Aproveitando a inesperada pontualidade que é a consagração do Dia Europeu sem Carros, recupero três parágrafos de um texto que publiquei há três anos no Jornal METRO. De 2005 para hoje pouco ou nada mudou, excepto talvez a quantidade de CO2 emitido diariamente dos nossos paquidermes motorizados para a Avenida da Liberdade.
"O Dia Europeu Sem Carros significa que a Europa fica sem carros por um dia e o trânsito em Portugal fica como se todos os carros da Europa estivessem em Portugal no mesmo dia e à mesma hora (ou seja, entre as nove e dez da manhã duma segunda feira à entrada da Segunda Circular ou saída Campo Alegre na VCI).
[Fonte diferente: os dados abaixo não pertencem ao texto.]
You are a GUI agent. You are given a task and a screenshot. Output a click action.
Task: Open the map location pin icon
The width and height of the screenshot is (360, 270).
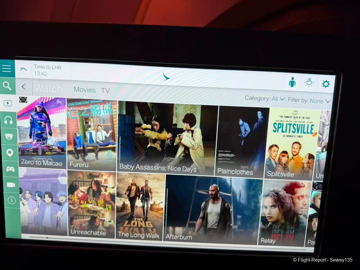tap(10, 153)
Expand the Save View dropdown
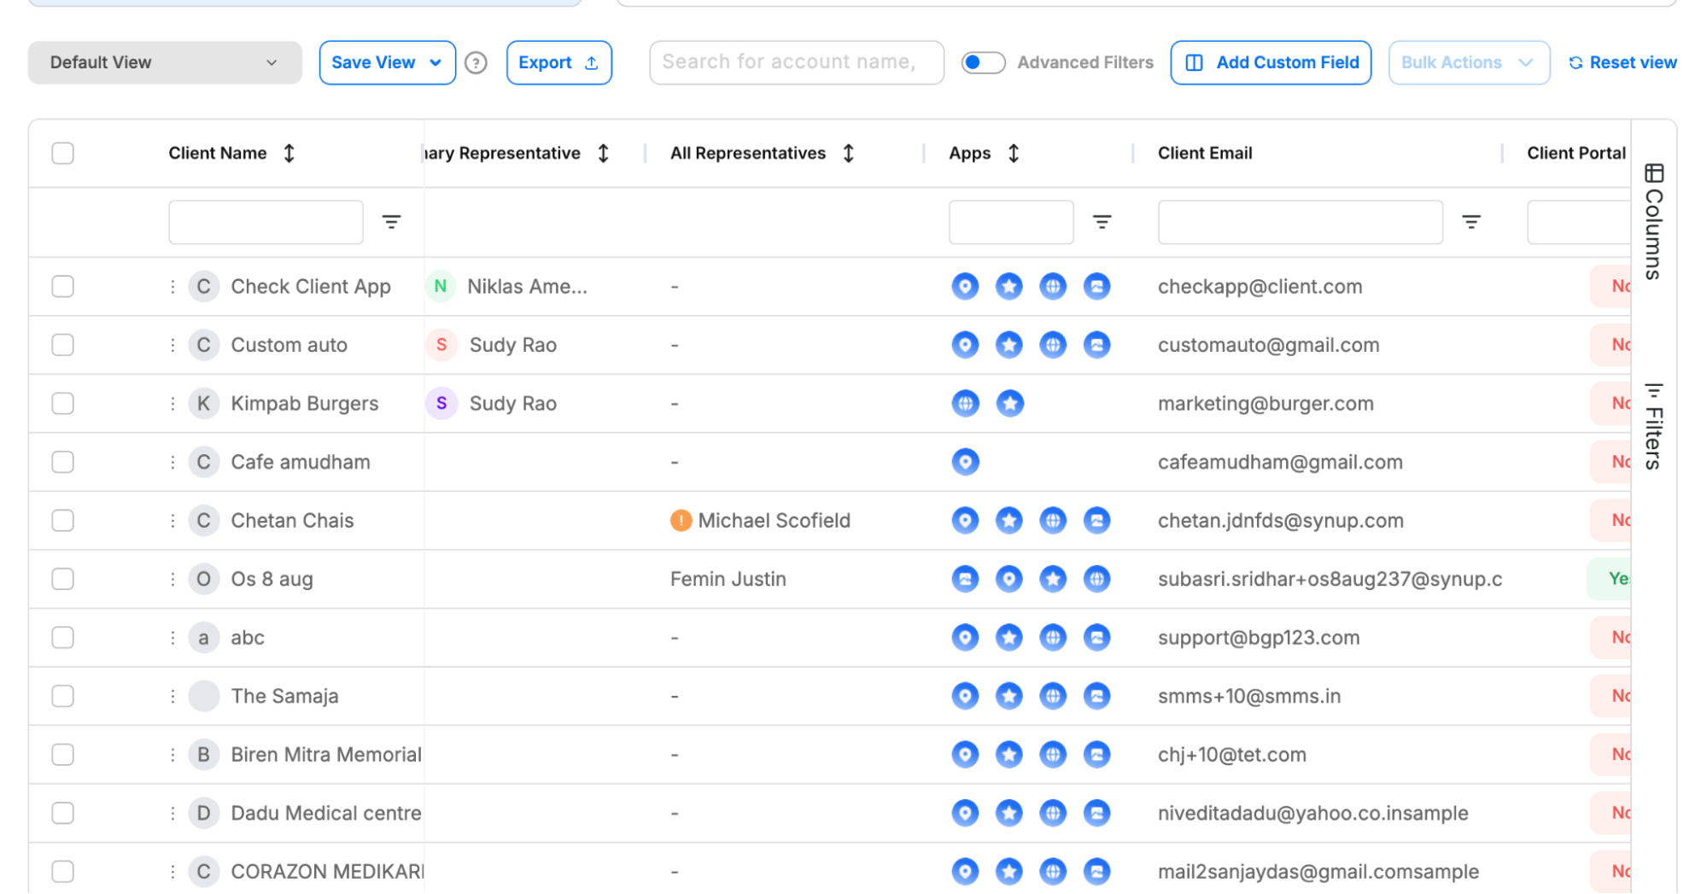 387,62
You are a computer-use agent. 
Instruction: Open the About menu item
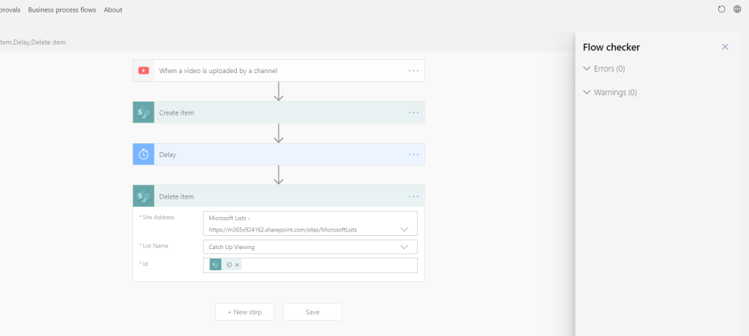coord(113,9)
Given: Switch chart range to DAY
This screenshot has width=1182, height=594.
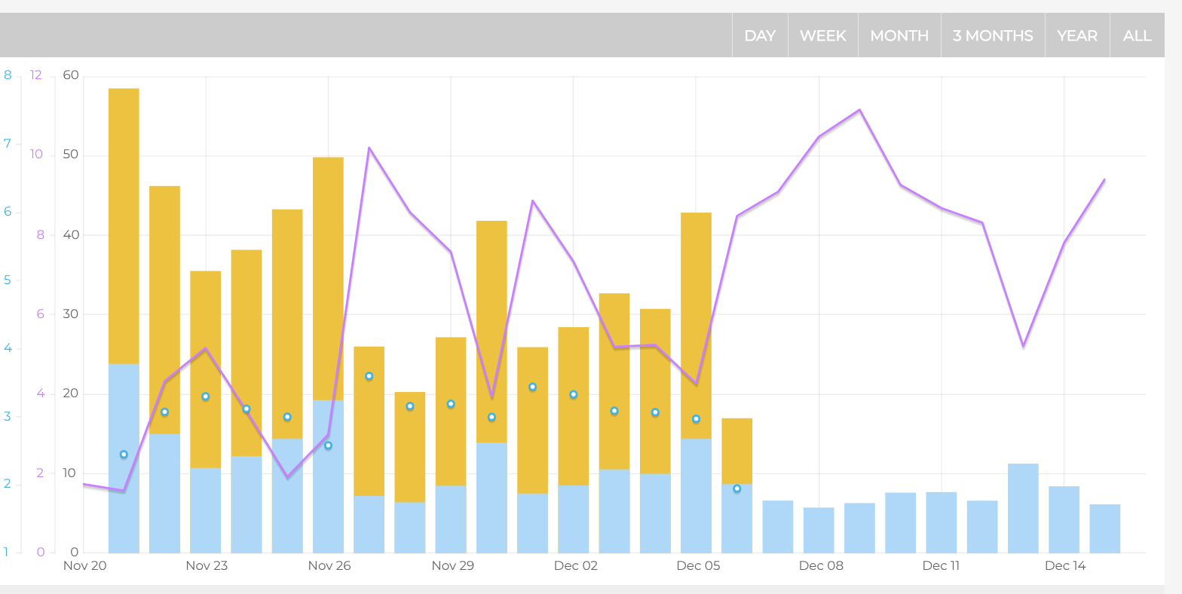Looking at the screenshot, I should [759, 35].
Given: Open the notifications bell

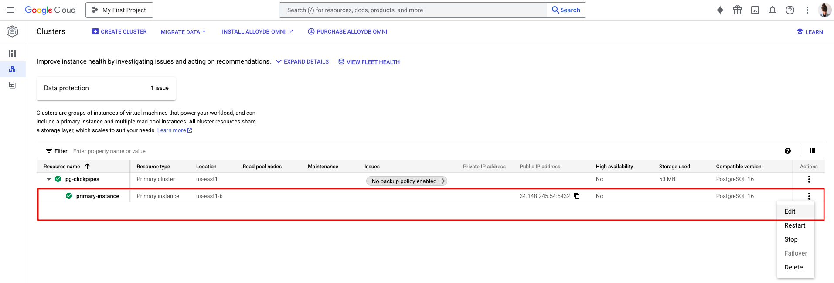Looking at the screenshot, I should [x=772, y=10].
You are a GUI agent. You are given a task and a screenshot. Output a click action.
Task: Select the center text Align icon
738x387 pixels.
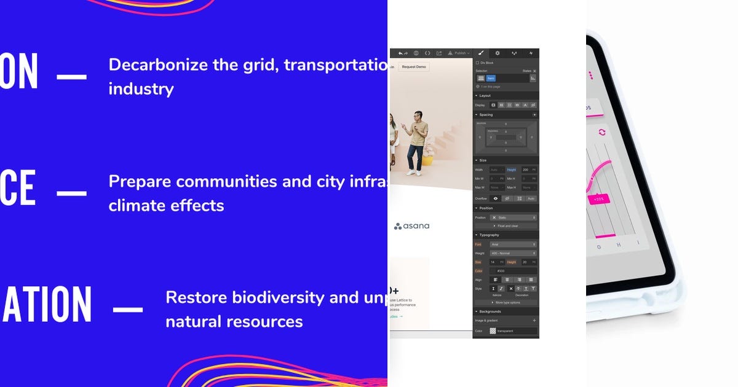[x=507, y=280]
Portanto, como acontece todos os dias e todos os anos, a primeira coisa que fiz quando saí de casa no Dia Europeu Sem Carros foi pegar no meu automóvel e avançar lépido para estrada.
Eu gosto muito de conduzir. O facto de conduzir cerca de 40 quilómetros por dia (ida e volta do trabalho) significa que muito do prazer se banaliza e automatiza. O carro não se torna a extensão freudiana das minhas frustrações, bem pelo contrário: acabo por ser eu a extensão tecnológica do automóvel, e é ele que me conduz a mim (a única coisa que depende de mim será a escolha da música no auto-rádio, a cor do colete reflector e o vernáculo das ofensas a declamar ao energúmeno que subitamente entrou pela direita). Ao contrário de mim, no entanto, acho que os portugueses não gostam muito de conduzir – eles gostam é de ultrapassar. Preferivelmente de ultrapassar outros portugueses.
Ontem, quando saí de casa no meu automóvel, encontrei um rafeiro distante parado numa passadeira de peões. O pobre do animal não sabia o que fazer do Dia Europeu Sem Carros – se aproveitar para assinar os pneus dos automóveis da vizinhança com o seu chichi ou meter-se à estrada com os outros donos de rafeiros lisboetas. Deixei-o atrelado à sua abstracção e fui ter com os outros animais – aqueles que habitualmente me reconhecem na estrada e condignamente trato abaixo de cão".